If your grease is a high-temp grease it could turn into a liquid if it got hot enough to reach its drop point but they normally designed for high temperatures. Also normally they turn back into a solid when they cool. does it leak out even when the gear case is cool ? 
I'm no expert but you might want to check out synthetic oil as an option if needed as I don't think they have a drop point and are good for high temperatures. I have used a low temp (-40F) Valvoline brand that I got at Advance Auto


----------



## Pythons37 (Nov 9, 2012)

Wonder what happened?


----------



## sscotsman (Dec 8, 2010)

Its only been a few days..he might still be back.


----------



## Kiss4aFrog (Nov 3, 2013)

I think in some cases it's because you don't select notification when setting up your account and you get a reply or reply's and are not notified.

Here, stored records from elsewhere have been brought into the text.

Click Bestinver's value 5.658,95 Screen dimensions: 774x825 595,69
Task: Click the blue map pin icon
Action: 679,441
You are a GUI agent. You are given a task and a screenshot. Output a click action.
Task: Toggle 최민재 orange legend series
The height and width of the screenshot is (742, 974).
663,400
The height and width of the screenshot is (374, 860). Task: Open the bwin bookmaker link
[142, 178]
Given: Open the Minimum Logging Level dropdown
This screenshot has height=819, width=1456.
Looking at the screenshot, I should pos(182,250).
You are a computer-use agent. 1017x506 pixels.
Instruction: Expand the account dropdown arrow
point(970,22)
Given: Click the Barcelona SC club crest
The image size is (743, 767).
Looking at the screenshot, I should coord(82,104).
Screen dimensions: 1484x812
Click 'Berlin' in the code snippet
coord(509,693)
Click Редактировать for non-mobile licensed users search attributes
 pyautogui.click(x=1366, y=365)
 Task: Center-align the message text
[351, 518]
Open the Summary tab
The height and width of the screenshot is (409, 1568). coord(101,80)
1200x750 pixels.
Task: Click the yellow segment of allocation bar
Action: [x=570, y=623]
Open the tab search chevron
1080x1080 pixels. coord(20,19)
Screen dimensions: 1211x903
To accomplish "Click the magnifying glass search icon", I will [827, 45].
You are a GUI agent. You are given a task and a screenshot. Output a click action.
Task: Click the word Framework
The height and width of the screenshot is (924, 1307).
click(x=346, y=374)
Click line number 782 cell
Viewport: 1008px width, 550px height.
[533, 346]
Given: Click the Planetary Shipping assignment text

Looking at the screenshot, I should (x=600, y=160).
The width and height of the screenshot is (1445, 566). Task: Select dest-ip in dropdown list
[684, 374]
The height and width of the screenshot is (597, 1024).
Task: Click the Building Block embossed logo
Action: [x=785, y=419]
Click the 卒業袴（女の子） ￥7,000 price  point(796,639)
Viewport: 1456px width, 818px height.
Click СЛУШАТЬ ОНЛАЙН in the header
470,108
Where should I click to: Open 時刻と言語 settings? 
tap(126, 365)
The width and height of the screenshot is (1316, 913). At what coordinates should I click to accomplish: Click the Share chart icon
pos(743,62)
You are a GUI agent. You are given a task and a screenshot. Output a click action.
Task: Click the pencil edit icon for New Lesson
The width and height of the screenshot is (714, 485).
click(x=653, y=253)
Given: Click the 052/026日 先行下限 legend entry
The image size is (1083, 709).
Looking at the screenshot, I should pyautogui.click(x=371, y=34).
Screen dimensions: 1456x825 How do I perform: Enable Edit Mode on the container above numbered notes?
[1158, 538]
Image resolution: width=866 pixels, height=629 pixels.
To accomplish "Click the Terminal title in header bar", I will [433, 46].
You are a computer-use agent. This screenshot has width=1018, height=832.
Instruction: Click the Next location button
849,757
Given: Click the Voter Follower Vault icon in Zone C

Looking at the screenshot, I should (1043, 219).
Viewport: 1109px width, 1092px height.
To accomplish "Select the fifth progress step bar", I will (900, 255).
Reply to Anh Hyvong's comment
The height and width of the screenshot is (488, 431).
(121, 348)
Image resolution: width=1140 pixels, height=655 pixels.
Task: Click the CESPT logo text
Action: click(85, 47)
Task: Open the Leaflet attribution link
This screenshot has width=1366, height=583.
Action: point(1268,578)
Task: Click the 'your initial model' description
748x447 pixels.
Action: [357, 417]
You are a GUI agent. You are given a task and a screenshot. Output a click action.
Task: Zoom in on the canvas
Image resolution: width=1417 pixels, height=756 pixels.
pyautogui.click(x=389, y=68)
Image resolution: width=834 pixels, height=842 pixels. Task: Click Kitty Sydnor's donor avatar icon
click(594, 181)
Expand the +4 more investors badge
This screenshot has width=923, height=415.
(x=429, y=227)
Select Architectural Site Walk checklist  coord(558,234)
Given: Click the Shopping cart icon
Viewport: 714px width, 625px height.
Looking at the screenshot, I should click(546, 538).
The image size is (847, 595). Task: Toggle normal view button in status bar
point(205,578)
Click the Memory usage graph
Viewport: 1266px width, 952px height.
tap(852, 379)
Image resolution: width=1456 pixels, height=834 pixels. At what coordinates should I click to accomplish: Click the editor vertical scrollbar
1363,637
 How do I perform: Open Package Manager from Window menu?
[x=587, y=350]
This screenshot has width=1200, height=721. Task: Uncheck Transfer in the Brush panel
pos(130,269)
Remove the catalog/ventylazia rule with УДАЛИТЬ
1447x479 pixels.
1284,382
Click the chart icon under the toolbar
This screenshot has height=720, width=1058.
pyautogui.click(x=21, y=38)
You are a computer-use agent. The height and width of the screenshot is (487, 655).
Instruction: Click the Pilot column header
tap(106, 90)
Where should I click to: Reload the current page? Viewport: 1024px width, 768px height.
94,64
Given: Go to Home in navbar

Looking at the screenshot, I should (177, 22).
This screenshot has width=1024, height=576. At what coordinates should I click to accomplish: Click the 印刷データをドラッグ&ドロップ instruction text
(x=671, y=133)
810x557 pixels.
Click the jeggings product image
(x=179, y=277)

I think it should default to daily as I've been in that situation where I wasn't paying attention when setting up and some time down the road revisited a forum and found reply's . . . . opps. :icon_whistling:


----------



## UNDERTAKER (Dec 30, 2013)

ALOHA from the paradise city.


----------



## caddydaddy (Dec 10, 2014)

43128 said:


> since it only 6 months old return that mtd garbage for a refund and buy an ariens. i wouldnt mess with it if its only 6 months old anyways


The last Ariens that I bought new was garbage! Problems can happen on any machine.


----------